Put everything from the line containing "You are a computer-use agent. The" down to the end of the entries into a numbered list, skipping blank lines. Leave the pictures out of your answer.

INPUT MATERIAL →
-----

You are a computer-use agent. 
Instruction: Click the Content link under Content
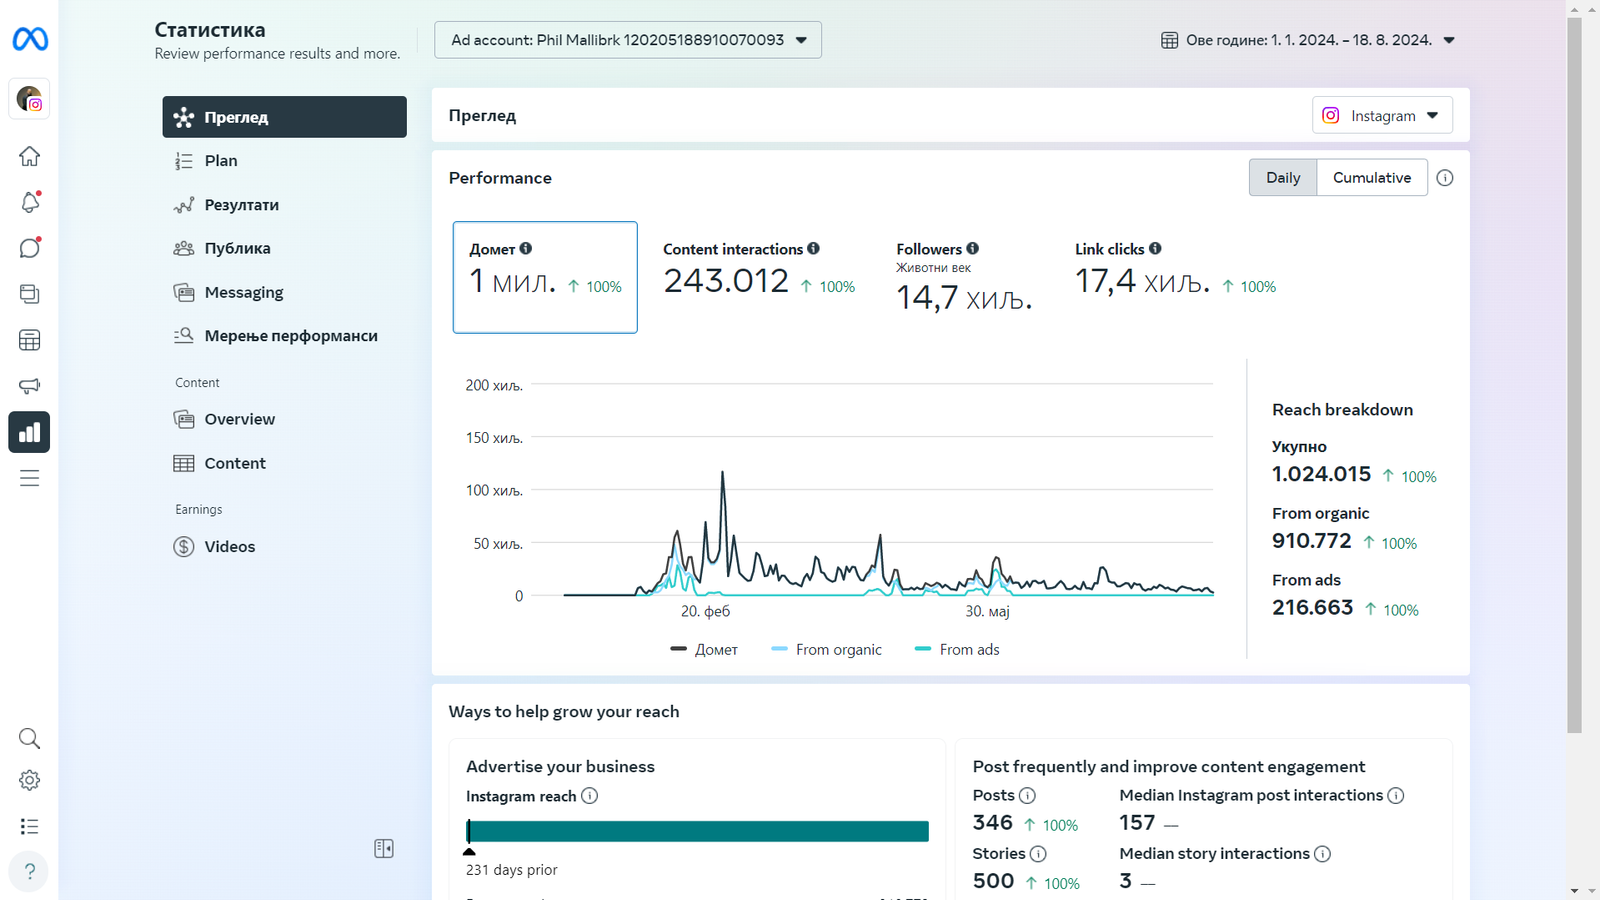click(x=235, y=463)
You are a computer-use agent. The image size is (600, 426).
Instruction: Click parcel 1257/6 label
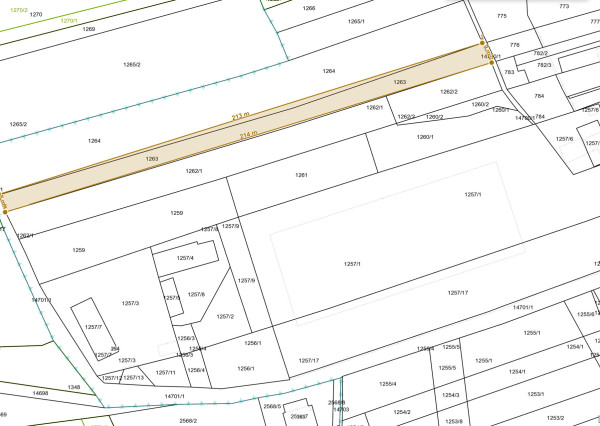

-----

WRITTEN ANSWER →
1. You are a computer-use agent. The image size is (600, 426).
2. Instruction: Click parcel 1257/6 label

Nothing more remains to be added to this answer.